The world’s largest temporary power generation company, Glasgow-based Aggreko, has become the latest firm to warn of the risks of Scottish independence.
In its preliminary results, the company, which specialises in supplying electricity power generators, has warned that its administration costs could rise and the company would have to be split into separate entities.
According to the company, which employs around a tenth of its 5,749 worldwide staff in Scotland, the SNP’s currency and EU plans pose risks, which could lead to years of uncertainty.
Aggreko’s outgoing chief executive Rupert Soames has been a prominent critic of Alex Salmond’s plans to leave the UK.
The company’s intervention in the constitutional debate came the day after Lloyds Banking Group, Barclays and Shell all warned of their concerns over the potential negative impact of independence.
Last week, RBS claimed that independence could damage its credit rating and Standard Life said it was prepared to move business south of the Border in the event of a Yes vote.
Aggreko’s preliminary results said: “We now face a new risk.

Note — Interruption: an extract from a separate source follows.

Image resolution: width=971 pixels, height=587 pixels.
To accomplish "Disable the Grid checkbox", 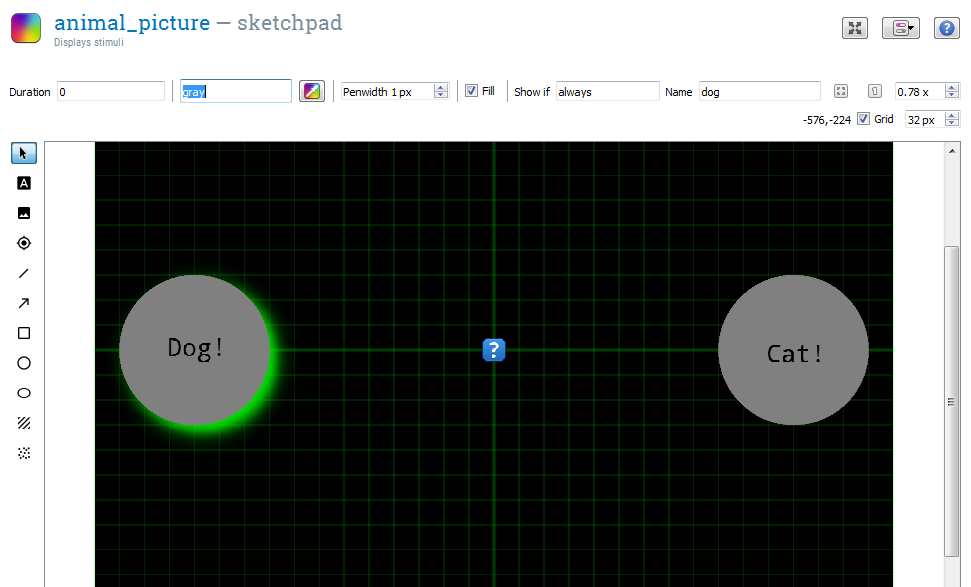I will tap(863, 119).
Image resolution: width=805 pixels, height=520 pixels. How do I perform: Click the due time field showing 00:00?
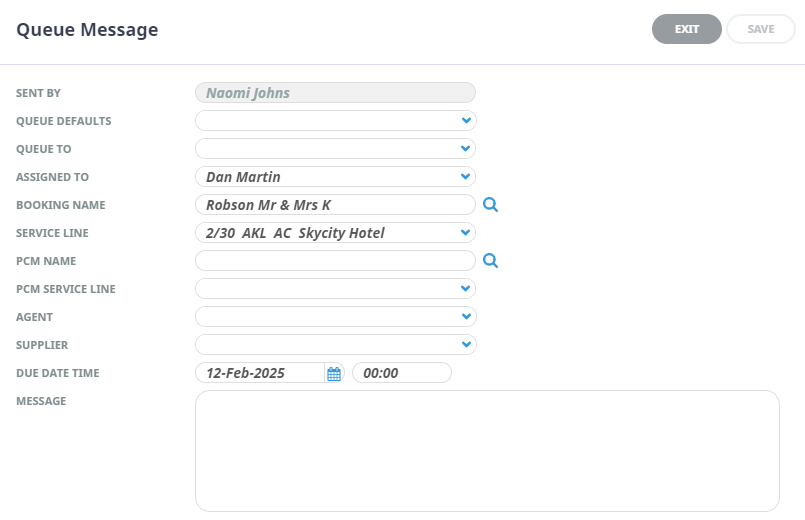pyautogui.click(x=402, y=373)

This is the possibility that Scotland, which is where we are headquartered and have our global manufacturing and product development facility, might split from the UK.”

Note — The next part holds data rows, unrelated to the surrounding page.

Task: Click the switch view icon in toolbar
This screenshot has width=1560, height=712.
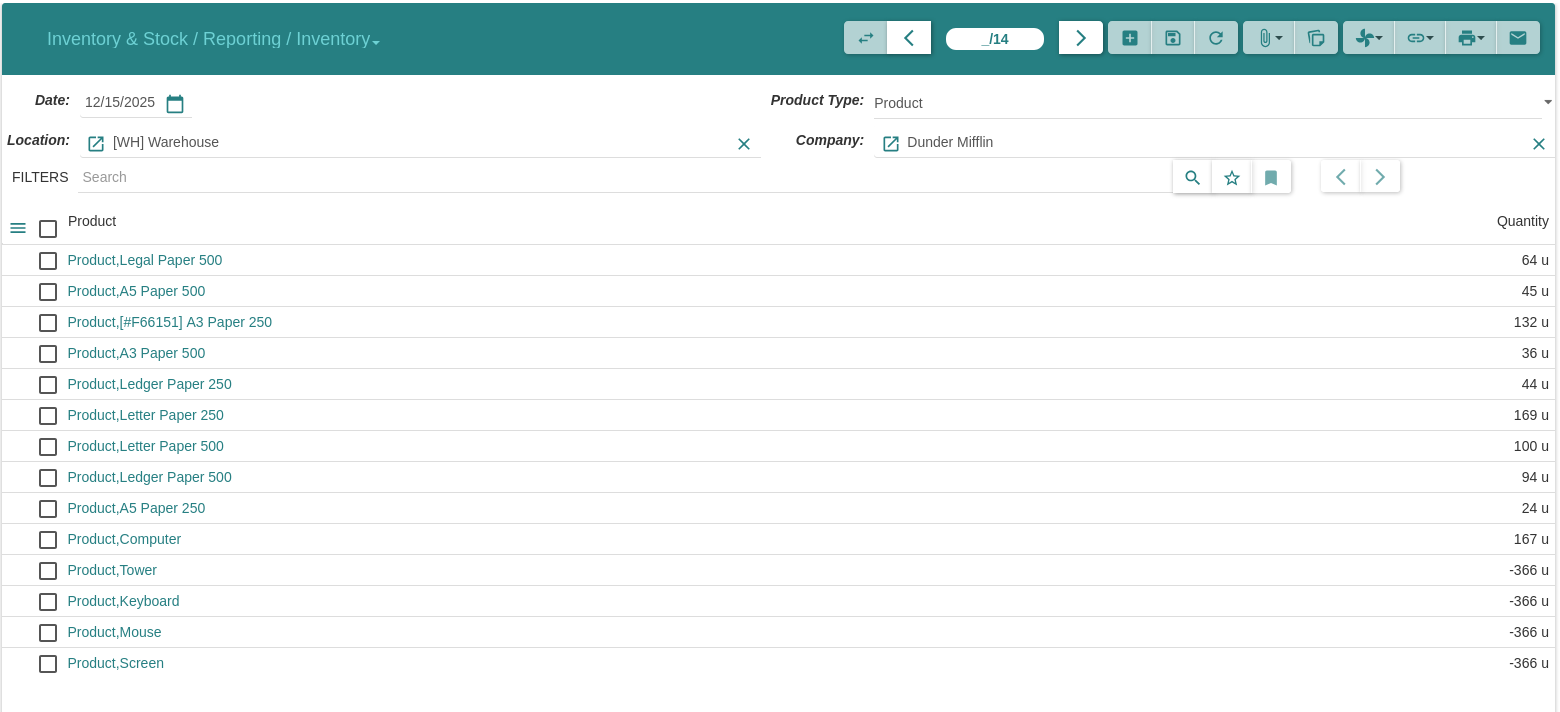Action: (865, 38)
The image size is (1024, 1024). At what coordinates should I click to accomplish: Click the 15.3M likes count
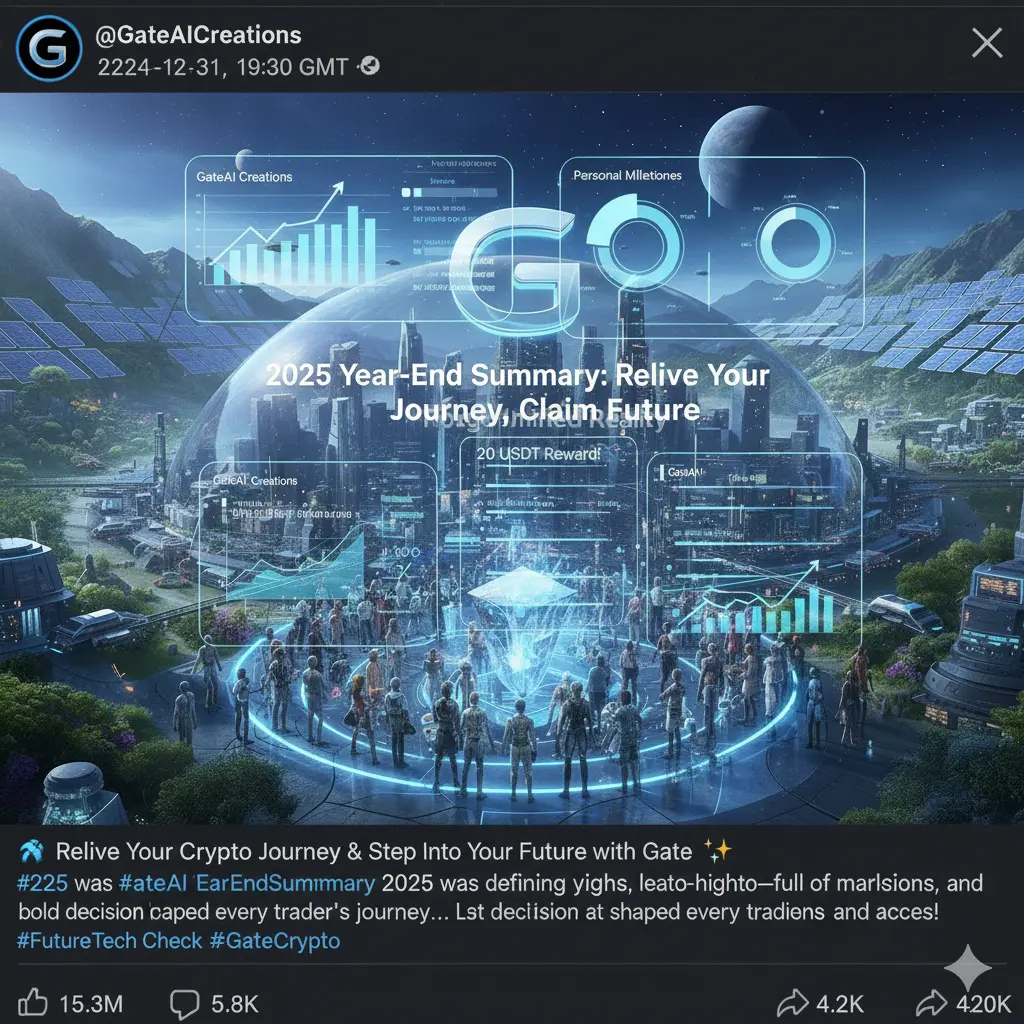(x=91, y=1004)
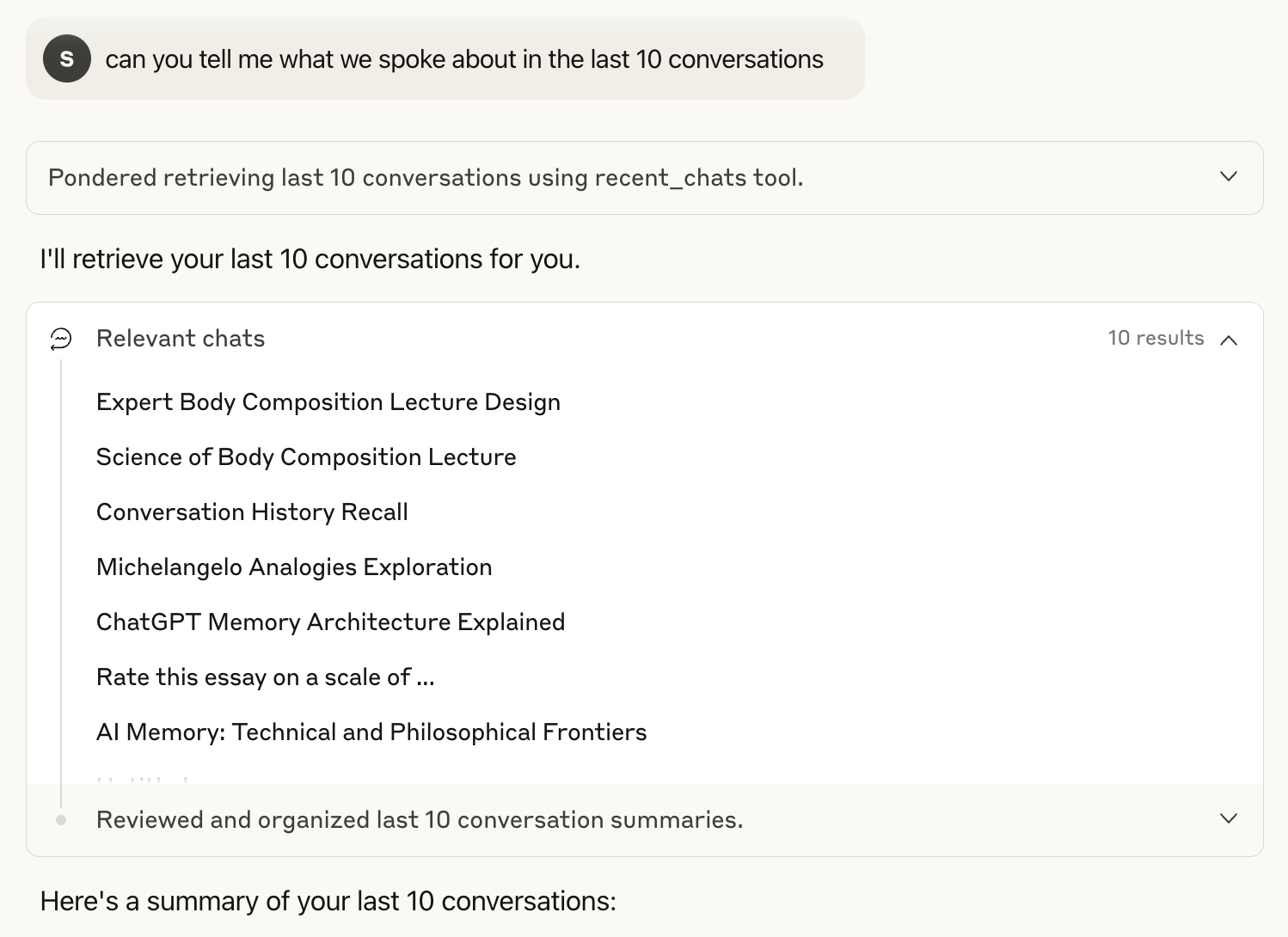Open the Expert Body Composition Lecture Design chat

[328, 402]
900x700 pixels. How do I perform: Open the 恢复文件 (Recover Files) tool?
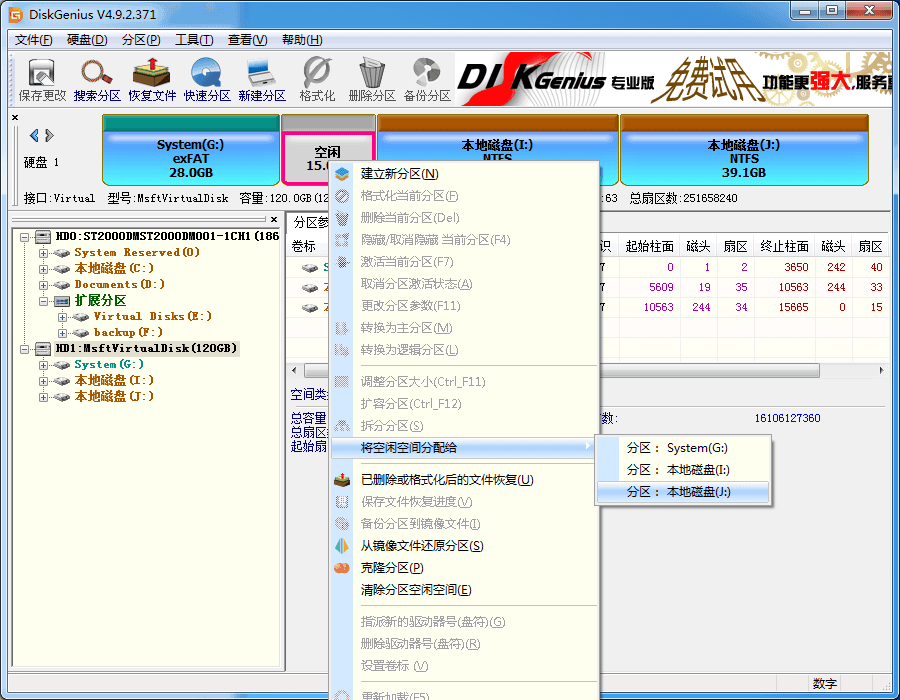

It went on to say that independence “presents a number of risks”. The document said Aggreko would have to split its operation into “two separate trading entities”.
“Every time we move an item of fleet across the Border, invoices would have to be raised and balance sheets adjusted. We would have to account for tax purposes for our employees’ days spent either side of the Border.
“If Scotland were independent, there would potentially be different rates of VAT, personal and corporate tax, different approaches to employment rights, pensions and health and safety. Managing these differences would add complexity and costs to our UK business.” On the difficulties that opponents of independence have flagged up concerning Mr Salmond’s plans for automatic EU entry and a formal currency union with the rest of the UK, Aggeko pointed out that it relied on trade agreements negotiated by the EU.
“There is a risk that an independent Scotland might not be able to continue in membership of the EU and that could impact the terms under which we export equipment around the world.
“There is also the risk that the outcome of the issues of currency will not be helpful to our business. At the very least, if Scotland votes for independence, we will face some years of uncertainty.”
Labour’s finance spokesman Iain Gray said: “Another day and another prominent Scottish-based company outlines their concerns over the risks of an independent Scotland.”
A Scottish Government spokesman said: “An independent Scotland would have the full range of powers to build on the strength in our economy, creating an even more attractive environment for business.”